Toll, so darf ich noch ein Wochenende hier in dieser schmucklosen Stadt verbringen, die vor 80 Jahren noch gerade doppelt soviele Einwohner wie Liestal hatte, wo Papiereimer praktisch nichtexistent sind, eine sagenhafte Dichte von einer Poststelle pro 15 Quadratkilometern besteht, man demzufolge gut und gern zwei Kilometer bis zur naechsten Poststelle laueft, diese dann aber keine entsprechenden Briefmarken für Postkarten hat und der Postangestellte noch blöde fragt, welches Land ‘CH – Switzerland’ ist (vielleicht ist aber auch das Trauma noch nicht überwunden :-)). Diesmal fluechte ich nach Peybezari, das ebenfalls noch vollstaendig alte osmanische Haeuser besitzt. Im Unterschied zu Safranbolu finden sich hier nur tuerkische Wochenendtouristen aus Ankara. Im Internet-Cafe werde ich wieder Opfer der tuerkischen Gastfreundschaft: ich muss nichts bezahlen, auf meine Frage nach dem Busbahnhof werde ich gleich mit dem Auto hingefahren, das Ticket wird fuer mich besorgt und ich erhalte einen Çay serviert.

Am Montag Morgen stehe ich wieder vor der turkmenischen Botschaft.
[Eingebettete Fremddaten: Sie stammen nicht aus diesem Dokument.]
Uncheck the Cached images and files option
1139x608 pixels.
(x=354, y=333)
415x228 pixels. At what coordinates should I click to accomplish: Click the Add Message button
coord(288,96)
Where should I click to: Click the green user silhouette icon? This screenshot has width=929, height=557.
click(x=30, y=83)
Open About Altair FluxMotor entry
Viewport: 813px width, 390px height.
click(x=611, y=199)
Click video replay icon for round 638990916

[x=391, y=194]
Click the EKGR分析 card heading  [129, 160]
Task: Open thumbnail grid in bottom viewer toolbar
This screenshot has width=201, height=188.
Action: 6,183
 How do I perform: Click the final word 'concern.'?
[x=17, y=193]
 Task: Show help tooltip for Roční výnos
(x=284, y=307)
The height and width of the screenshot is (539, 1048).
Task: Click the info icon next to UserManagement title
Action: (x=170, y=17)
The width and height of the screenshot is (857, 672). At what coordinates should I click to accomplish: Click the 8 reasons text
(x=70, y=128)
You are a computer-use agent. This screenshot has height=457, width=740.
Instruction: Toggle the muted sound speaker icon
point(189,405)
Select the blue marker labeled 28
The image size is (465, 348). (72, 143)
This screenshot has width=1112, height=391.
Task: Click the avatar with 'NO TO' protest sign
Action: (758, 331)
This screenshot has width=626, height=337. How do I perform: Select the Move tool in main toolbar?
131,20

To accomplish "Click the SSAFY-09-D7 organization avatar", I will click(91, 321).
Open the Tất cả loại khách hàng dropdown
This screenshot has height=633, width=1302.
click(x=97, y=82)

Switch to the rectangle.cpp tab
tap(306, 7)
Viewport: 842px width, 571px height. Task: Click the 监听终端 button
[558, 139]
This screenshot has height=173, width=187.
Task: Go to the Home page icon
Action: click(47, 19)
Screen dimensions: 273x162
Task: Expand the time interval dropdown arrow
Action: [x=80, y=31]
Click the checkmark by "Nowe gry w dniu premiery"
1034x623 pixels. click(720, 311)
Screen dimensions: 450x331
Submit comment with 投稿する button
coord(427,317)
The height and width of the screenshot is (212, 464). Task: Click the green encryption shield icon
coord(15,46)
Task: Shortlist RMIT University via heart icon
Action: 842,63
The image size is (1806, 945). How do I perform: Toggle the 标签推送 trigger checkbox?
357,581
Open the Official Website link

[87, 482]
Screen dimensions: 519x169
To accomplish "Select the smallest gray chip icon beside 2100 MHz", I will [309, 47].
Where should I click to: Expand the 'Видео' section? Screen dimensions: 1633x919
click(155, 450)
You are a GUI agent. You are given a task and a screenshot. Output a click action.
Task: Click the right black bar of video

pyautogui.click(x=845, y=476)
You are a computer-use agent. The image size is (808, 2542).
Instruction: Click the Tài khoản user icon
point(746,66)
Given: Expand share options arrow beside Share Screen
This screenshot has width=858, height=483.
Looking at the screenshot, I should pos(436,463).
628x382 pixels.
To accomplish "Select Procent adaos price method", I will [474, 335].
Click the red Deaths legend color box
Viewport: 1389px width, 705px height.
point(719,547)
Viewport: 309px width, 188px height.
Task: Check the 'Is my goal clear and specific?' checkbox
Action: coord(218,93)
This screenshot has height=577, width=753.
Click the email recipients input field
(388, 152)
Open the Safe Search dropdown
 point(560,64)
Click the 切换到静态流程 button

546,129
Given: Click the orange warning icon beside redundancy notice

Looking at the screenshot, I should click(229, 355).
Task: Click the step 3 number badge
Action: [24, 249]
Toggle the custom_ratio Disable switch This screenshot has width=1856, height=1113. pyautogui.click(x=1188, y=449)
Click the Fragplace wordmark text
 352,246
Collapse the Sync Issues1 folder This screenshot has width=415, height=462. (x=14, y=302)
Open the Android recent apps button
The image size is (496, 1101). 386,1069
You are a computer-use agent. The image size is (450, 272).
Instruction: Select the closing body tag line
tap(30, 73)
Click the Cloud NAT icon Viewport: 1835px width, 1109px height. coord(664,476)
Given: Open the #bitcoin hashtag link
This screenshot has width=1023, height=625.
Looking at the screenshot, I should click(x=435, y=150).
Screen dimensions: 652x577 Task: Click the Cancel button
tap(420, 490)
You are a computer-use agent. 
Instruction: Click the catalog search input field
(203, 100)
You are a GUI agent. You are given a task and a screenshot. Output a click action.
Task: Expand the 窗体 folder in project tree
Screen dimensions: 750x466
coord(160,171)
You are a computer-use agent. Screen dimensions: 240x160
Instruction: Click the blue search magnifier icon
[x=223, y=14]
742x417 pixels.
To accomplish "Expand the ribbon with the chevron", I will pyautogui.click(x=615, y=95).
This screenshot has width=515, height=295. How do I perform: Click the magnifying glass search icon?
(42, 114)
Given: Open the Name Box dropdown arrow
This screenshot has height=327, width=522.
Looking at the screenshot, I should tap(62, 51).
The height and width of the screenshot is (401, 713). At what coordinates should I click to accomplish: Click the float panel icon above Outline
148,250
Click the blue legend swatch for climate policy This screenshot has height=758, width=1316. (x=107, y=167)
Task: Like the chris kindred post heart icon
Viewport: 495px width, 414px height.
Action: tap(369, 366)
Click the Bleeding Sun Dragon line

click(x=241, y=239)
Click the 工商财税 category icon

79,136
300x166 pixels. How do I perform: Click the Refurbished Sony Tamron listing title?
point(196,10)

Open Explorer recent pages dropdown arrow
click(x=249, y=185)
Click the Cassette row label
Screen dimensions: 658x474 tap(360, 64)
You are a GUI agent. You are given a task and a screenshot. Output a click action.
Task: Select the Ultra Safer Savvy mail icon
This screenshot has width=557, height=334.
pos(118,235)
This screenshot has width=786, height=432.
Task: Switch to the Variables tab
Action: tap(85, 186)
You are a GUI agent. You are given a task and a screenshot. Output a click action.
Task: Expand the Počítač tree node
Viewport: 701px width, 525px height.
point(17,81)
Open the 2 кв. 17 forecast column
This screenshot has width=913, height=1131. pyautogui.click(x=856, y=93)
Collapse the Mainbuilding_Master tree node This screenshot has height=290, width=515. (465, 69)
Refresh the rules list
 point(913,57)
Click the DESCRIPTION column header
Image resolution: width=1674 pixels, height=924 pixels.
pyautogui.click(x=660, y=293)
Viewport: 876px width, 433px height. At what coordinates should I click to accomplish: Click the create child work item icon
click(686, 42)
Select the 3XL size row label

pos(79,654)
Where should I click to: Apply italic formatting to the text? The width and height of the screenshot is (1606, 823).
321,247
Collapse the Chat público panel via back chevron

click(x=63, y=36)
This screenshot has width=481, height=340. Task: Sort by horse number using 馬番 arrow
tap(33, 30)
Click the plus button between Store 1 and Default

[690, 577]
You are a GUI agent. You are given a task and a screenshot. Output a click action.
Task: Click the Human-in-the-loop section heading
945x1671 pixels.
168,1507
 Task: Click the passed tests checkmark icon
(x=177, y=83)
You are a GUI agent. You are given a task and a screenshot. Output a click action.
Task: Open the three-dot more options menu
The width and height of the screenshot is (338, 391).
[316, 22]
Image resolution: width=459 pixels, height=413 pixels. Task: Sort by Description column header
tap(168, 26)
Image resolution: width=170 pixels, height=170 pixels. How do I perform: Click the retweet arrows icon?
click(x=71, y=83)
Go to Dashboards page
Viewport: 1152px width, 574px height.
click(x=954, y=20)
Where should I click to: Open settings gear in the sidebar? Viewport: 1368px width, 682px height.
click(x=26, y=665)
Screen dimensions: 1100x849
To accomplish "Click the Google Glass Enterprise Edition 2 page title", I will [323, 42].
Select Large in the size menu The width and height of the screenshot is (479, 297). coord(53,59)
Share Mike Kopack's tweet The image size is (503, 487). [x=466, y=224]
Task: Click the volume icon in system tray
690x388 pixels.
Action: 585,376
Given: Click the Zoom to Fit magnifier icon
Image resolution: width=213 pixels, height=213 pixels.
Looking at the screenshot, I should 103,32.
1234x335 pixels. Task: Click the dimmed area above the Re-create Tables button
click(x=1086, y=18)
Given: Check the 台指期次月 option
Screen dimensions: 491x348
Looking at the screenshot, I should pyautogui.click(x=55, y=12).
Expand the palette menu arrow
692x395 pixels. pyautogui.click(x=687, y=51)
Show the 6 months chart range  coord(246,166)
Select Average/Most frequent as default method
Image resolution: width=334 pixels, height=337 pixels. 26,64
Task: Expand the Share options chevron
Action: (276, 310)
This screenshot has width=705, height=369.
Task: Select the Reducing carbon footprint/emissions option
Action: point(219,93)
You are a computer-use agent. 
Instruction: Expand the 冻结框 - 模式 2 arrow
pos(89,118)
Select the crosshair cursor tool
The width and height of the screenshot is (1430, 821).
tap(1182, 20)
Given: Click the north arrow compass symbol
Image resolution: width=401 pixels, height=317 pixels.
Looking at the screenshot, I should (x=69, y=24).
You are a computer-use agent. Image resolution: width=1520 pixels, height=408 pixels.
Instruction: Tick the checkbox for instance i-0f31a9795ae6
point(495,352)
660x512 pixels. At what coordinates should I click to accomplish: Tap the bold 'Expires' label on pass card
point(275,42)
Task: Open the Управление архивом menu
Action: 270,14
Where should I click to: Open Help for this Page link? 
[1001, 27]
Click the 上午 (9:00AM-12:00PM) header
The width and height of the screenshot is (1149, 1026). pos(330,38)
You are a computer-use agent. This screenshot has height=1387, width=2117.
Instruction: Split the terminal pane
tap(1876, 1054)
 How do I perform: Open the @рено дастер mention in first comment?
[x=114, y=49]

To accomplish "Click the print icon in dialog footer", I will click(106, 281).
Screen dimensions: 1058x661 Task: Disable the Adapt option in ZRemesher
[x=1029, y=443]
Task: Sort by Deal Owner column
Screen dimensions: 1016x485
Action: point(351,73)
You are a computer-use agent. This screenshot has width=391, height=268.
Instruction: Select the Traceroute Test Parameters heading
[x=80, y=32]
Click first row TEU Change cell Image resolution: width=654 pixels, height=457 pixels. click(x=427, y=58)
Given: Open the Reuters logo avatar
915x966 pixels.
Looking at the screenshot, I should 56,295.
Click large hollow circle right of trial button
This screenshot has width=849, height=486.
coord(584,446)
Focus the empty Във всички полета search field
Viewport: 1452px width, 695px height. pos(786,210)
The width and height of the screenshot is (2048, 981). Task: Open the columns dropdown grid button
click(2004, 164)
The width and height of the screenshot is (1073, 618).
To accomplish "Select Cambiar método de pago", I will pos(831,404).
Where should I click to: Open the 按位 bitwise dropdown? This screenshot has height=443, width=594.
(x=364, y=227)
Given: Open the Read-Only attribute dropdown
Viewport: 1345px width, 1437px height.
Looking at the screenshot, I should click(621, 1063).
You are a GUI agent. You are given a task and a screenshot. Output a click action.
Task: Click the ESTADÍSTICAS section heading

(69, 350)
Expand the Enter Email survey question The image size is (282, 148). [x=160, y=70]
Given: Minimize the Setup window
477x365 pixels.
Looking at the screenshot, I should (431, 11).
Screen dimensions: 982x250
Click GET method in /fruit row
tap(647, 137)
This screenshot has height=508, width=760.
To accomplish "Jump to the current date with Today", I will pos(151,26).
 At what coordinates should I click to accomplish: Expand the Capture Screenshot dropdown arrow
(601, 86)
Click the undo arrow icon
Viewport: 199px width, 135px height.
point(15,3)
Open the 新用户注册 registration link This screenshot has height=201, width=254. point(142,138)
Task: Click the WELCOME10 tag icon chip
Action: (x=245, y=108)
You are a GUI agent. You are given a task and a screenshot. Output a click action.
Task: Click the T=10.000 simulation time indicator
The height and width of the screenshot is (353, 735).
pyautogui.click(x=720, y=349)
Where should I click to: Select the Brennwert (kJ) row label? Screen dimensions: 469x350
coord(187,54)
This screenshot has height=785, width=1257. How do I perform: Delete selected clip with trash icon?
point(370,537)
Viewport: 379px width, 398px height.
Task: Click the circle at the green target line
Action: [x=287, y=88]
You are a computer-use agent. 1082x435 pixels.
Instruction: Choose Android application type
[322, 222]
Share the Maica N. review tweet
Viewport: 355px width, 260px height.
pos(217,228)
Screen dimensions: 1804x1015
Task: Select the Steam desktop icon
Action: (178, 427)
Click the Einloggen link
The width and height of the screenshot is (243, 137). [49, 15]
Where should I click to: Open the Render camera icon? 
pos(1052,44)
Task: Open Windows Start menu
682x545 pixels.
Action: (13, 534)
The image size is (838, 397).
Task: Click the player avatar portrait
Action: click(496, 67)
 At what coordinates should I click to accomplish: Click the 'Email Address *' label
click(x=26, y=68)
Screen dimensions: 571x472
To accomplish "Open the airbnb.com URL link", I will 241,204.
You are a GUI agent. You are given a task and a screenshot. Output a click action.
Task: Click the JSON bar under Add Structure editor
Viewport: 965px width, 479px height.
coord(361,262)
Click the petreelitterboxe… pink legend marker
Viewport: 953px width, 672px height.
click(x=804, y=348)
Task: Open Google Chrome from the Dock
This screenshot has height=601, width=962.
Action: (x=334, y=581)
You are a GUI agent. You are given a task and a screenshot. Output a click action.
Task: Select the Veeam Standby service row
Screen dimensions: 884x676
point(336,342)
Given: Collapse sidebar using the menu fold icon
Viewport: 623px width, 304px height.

Einige Spediteure vom Freitag mit stapelweise Paesse unter dem Arm warten bereits, worueber ich gar nicht erfreut bin. Das faengt gut an, denke ich mir! Klebte mir am Freitag noch das Pech an den Fuessen, steht mir das Glueck dieses mal zur Seite. Eine huebsche Kasachin steigt aus einem Taxi und ungeachtet der wartenden Menschenmenge vor dem Eisengitter verschafft sie sich Eintritt. Ich packe die Gelegenheit beim Schopf und trete ebenfalls ein. Wunderbar: sie stimmt den Botschaftsangestellten milde und spricht erst noch russisch. Er ist heute freundlich und ruft immer wieder ‘Mister Ceraldi’ aus. Die ‘Invitation’ von der er die ganze Zeit redet, stellt sich als Einladung des turkmenischen Aussenministeriums dar. Ich solle doch das einbezahlte Geld wieder bei der Bank holen und wenn die Einladung vorliegt nochmals einbezahlen. Nein, das geht nicht: ‘pay in advance, no problem’. Er nimmt endlich meinen Antrag entgegen: ‘Come in ten days!’ Insgesamt habe ich in Ankara 14 Mal eine Botschaft aufgesucht und total 391 Dollar an Gebuehren ausgegeben.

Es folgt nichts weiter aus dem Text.